La alegría de reunirse con un ser querido, la tristeza de perder a un amigo íntimo, la riqueza de un sueño vivido, la serenidad de un paseo por un jardín en un día de primavera, la absorción total de un estado de meditación profunda, son estas cosas, y otras parecidas, que constituyen la realidad de nuestra experiencia de la conciencia. Al margen del contenido individual de cualquiera de estas experiencias, nadie en su sano juicio pondría en duda su realidad. Cualquier experiencia de la conciencia, desde la más mundana a la más elevada, posee cierta coherencia y, al mismo tiempo, un alto grado de intimidad, es decir, existe siempre desde un punto de vista personal. La experiencia de la conciencia es completamente subjetiva. La paradoja, sin embargo, consiste en que, a pesar de la indudable realidad de nuestra subjetividad y de los miles de años de análisis filosófico, hay poco consenso en torno a la naturaleza de la conciencia. La ciencia, con su método característico en tercera persona —la perspectiva objetiva vista desde fuera— ha avanzado sorprendentemente poco hacia esta comprensión.
Existe, no obstante, un reconocimiento creciente del estudio de la conciencia como un área de investigación científica cada vez más apasionante. Al mismo tiempo, se va generalizando la admisión de una falta de metodología científica plenamente desarrollada para la investigación de los fenómenos de la conciencia. Esto no significa que no ha habido teorías filosóficas sobre el tema o intentos de «explicar» la conciencia en términos de paradigmas materialistas. En uno de los extremos se situaba el conductismo, que pretendía definir la conciencia en términos del lenguaje del comportamiento externo, así reduciendo los fenómenos mentales a los actos verbales y físicos. En el otro extremo se encontraba el denominado dualismo cartesiano, la idea de que el mundo comprende dos magnitudes sustancialmente reales: la materia, caracterizada por cualidades como la extensión, y la mente, definida en términos de una sustancia inmaterial, como es el «espíritu». Entre estos dos extremos ha habido todo tipo de teorías, desde el funcionalismo (que intenta definir la conciencia en términos de sus funciones) a la neurofenomenología (que pretende definir la conciencia en términos de correlatos neurales). La mayoría de estas teorías explican la conciencia a través de diversos aspectos del mundo material.

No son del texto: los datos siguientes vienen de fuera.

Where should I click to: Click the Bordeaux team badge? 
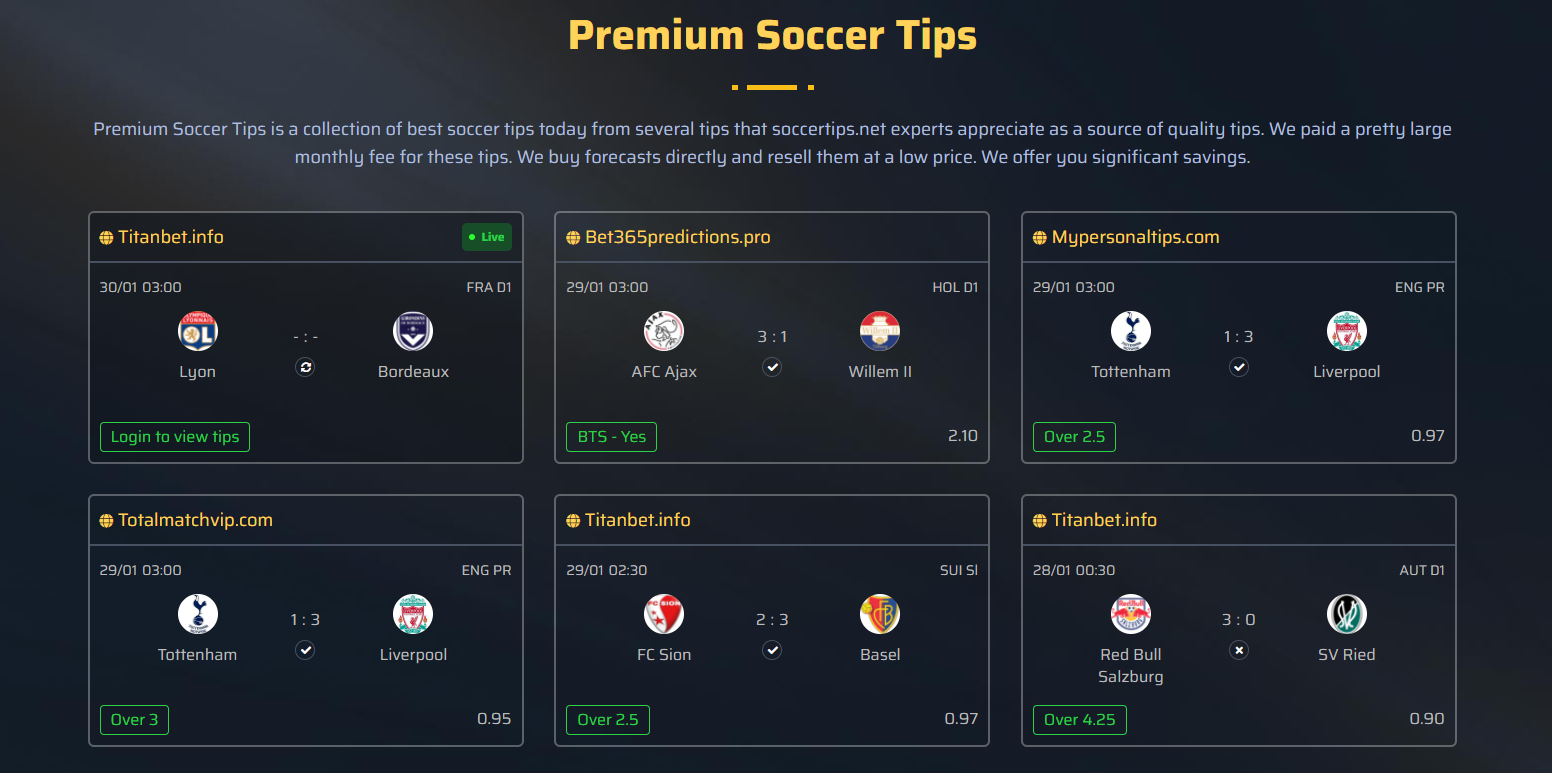[413, 330]
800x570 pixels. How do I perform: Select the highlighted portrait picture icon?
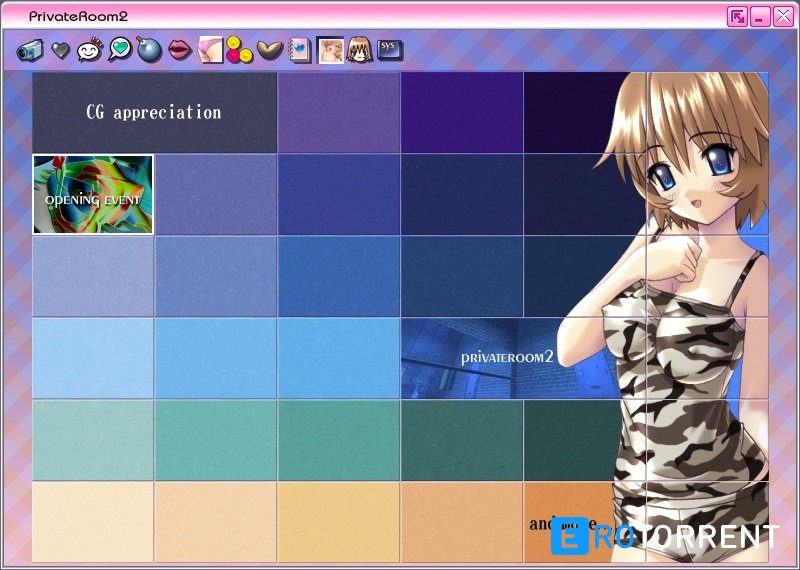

Pero ¿qué hay de la observación directa de la propia conciencia?
¿Cuáles son sus características y cómo funciona? ¿Participan de ella todas las formas de vida, las plantas tanto como los animales? ¿Existe nuestra vida consciente únicamente cuando nos damos cuenta de ella, de modo que, cuando dormimos sin soñar, por ejemplo, la conciencia ha de considerarse latente o, incluso, inexistente? ¿Se compone la conciencia de momentos seriados de fluctuaciones mentales o es continua aunque continuamente cambiante? ¿Es la conciencia una cuestión de grado? ¿Precisa la conciencia siempre de un objeto, de algo del que ser consciente? ¿Cuál es su relación con el inconsciente, no solo con los eventos electroquímicos inconscientes del cerebro, que están relacionados con los procesos mentales, sino también con los deseos inconscientes más complejos y, posiblemente, más problemáticos, con los recuerdos y las expectativas? Dada la naturaleza altamente subjetiva de nuestra experiencia de la conciencia ¿será alguna vez posible su comprensión científica, en el sentido de un discurso objetivo en tercera persona?